Se detuvo, juntó las manos como hacía en su infancia, elevó los ojos y dijo:

-¡Señor, ven en mi ayuda, instrúyeme, penetra en mí para purificarme!

Rezaba. Pedía a Dios que penetrara en él para purificarlo; y ese milagro, pedido en su oración, se había, sin embargo, cumplido ya en él. Dios, viviendo en su conciencia, había vuelto a tomar posesión de ella. Y no solamente sentía Nejludov la libertad, la bondad, la alegría de la vida; sentía también la fuerza del bien, y todo el bien posible que un hombre pudiera hacer, él se sabía capaz de hacerlo también.

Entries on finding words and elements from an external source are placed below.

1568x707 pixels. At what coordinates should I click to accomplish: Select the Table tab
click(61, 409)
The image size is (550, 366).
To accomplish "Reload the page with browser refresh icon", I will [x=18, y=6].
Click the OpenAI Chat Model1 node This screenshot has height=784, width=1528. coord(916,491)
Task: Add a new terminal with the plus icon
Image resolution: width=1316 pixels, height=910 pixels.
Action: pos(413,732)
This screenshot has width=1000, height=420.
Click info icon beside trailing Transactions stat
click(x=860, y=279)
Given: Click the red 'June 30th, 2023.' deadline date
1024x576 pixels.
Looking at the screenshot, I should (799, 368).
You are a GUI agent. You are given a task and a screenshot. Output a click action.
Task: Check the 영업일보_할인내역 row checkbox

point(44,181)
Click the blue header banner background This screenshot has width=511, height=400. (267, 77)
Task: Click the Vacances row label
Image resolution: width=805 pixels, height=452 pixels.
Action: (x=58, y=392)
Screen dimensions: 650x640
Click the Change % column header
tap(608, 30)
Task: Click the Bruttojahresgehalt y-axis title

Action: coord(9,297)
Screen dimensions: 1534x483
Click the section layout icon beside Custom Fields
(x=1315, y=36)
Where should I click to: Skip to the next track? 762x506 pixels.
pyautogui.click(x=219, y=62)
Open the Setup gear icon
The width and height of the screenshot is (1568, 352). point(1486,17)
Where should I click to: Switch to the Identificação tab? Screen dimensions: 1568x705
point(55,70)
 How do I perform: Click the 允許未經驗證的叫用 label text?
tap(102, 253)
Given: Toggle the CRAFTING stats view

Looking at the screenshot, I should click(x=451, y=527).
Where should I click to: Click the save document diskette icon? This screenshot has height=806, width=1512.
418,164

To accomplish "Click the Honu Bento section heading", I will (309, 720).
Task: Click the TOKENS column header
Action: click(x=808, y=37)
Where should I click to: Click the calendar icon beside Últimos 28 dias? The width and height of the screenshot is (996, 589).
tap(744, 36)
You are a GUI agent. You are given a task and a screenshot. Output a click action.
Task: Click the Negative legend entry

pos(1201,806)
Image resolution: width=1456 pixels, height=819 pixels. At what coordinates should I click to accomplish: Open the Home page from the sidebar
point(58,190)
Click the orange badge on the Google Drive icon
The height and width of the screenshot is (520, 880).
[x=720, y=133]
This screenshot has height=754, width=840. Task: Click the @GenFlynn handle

Sus ojos estaban bañados de lágrimas. Buenas, en tanto que lágrimas de felicidad, nacidas del despertar del ser moral dormido en él desde hacía años; pero malas también, porque eran lágrimas de enternecimiento por sí mismo y por su bondad de alma.

Se ahogaba. Avanzó y abrió la ventana que daba al jardín. La noche era fresca, blanca de luna. A lo lejos resonó un ruido de ruedas, y luego todo volvió a quedar en silencio. Bajo la ventana, sobre la arena de la alameda y sobre el césped, se perfilaba la sombra de un gran álamo desnudo. A la izquierda, bajo los diáfanos rayos de la luna, el techo de la cochera parecía todo blanco. Al fondo se entrecruzaban las ramas de los árboles y transversalmente la línea negra del seto. Y Nejludov contemplaba el jardín, lleno de una dulce luz argentada, y la cochera, y la sombra del álamo; escuchaba y aspiraba el soplo vivificante de la noche.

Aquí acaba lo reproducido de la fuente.